Gaurav Jogani from ICICI Securities

Gaurav Jogani: Sir my question again is on the pricing bit. Sir I do understand that we have taken a price increase of around 1.5% and there would be further price increase which would mean to 2.5% going ahead, but sir historically as we have seen that we have taken price increases in the range of 3 to 4% which is also not very meaningful and I think most of the problems that we are facing right now is may be due to those price increases, so why the conservatism on the price increase bit sir?

Sunil Duggal: I think it is significantly determined by the market forces also taking prices up in isolation of your competitors get often hurt the whole business So we do it whenever required and I think the price increases may happen again to the region of 4 to 5% this year at least at the exit levels.

So, like I said pricing is not a strategic weapon for us, it is more an enabler to drive business growth. Again, you see despite the lack of pricing etc., we are sitting on 24% operating margins in the India business, I suppose you are referring to the India business. So, 23% operating margin close to all-time highs, it is not a bad state to be in. So, I think this margin of session should be moderated a little bit. You should be little bit cautious of margin erosion, but not seek margin enhancement in the current situation.

Kunal Vohra from BNP Paribas

Kunal Vohra: Couple of questions, first is you had mentioned couple of quarters about white ayurvedic toothpaste like where are we on that?

Sunil Duggal: In progress. Mohit, you want to speak about it?

Mohit Malhotra: Actually we are doing a proof of concept for the couple of prototypes and some consumer tests are actually ongoing and we are fine tuning a mix to be tested in a couple of geographies. I cannot exactly disclose the timeline as to when we will be rolling it out in the market place, but definitely we are working on it and very soon we will be fructifying the final mix.

Kunal Vohra: Second one is can you talk about the trends in modern trade, E-commerce, canteen stores, how are things going there?

Mohit Malhotra: The modern trade and E-commerce are growing very well for us. I think modern trade growth is ahead of 25% for the business as compared to GT. It will be almost 3x of what the GT growths would be. Even in Cash ‘n’ Carry channel is doing very well for us and E-commerce is actually the star among all the channels and growing at the rate of around 140% vis-à-vis last year.

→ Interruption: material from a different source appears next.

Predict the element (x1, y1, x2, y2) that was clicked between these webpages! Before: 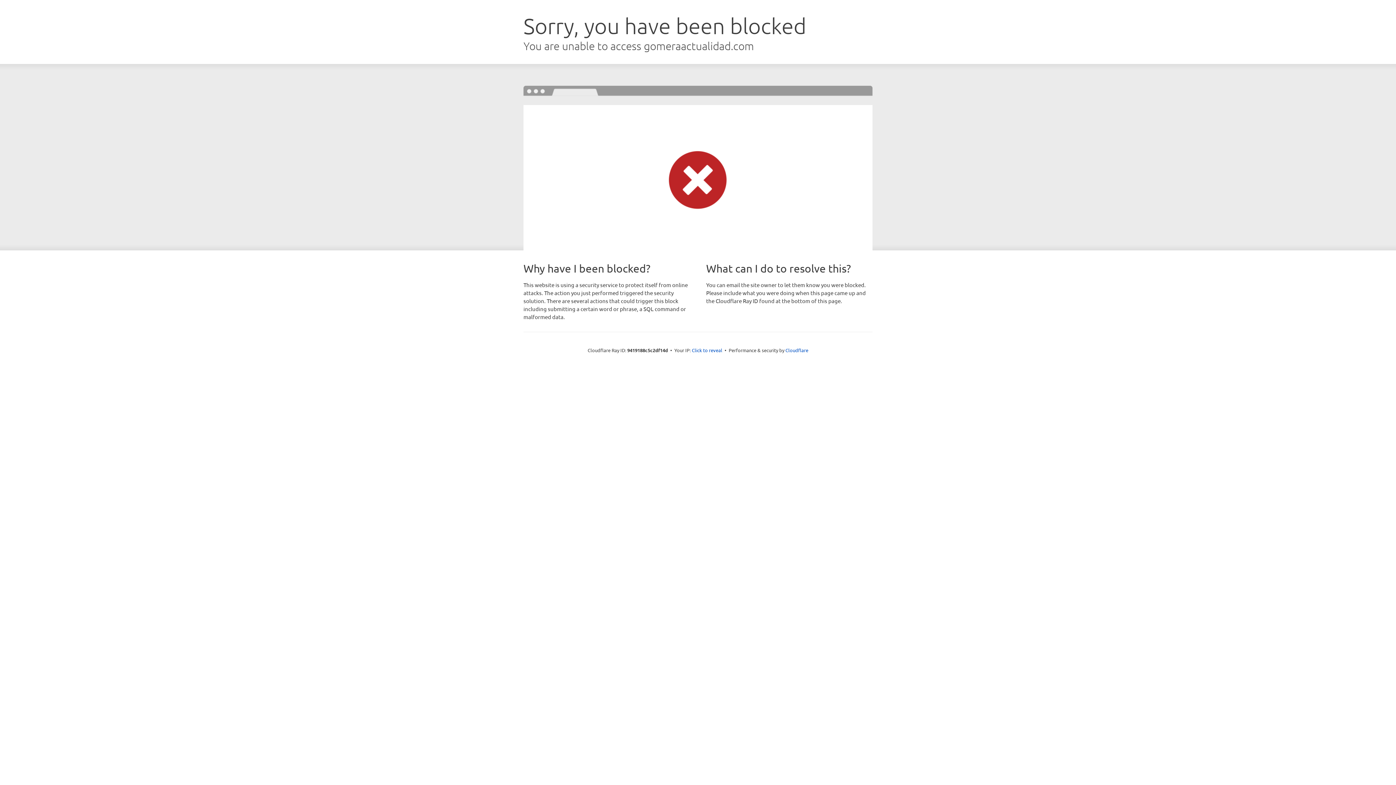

So, we are seeing great traction in the new channels for us and that is the one which is actually driving the urban growth for the business.

Kunal Vohra: So, E-commerce will be what about 1.5% now?

Mohit Malhotra: Yeah, E-commerce will be in the range of around 1.2 to 1.3, we should be exiting the year at around 1.5.

Sunil Duggal: I think current quarter was 1.4 and the way the trajectory is growing, it should be closer to 2 at exit because they are growing 150% over last year. So, it is very exponential growth. So, we are a great believer in the future of eCom. I think it will be a big part of our business, 3 to 5 years

from now.

Kunal Vohra: And lastly how is Patanjali doing in your categories, Oral Care, Honey, Chyawanprash?

Sunil Duggal: Honey, we got a share back with interest, so I don’t think there is any stress from Patanjali in honey but he still remains a player clear in Oral Care and I think we should not see him as having faded away. He is doing a lot of work in terms of building a rural franchise with Rs. 10 SKU

and to some extent he will succeed because there is a big rural franchise for Rs. 10 toothpaste. So, Oral Care, he still remains. In other categories frankly, we don’t converge very much. So, I don’t think there is much meaningful impact.

Kunal Vohra: So, would they have shrunk in other categories like Honey, Chyawanprash meaningfully?

Sunil Duggal: No, we have actually done very well in Chyawanprash.

Kunal Vohra: No, I am asking Patanjali. Patanjali would have shrunk?

Sunil Duggal: Our shares have grown, they have shrunk in Chyawanprash. Honey of course and in other categories, there was not too much convergence.

Gagan Ahluwalia: Thank you everyone for your participation in this conference call. Webcast of this call and transcript will be posted on our website and we will be happy to address any further questions that you may have. Thank you and have a nice evening ahead.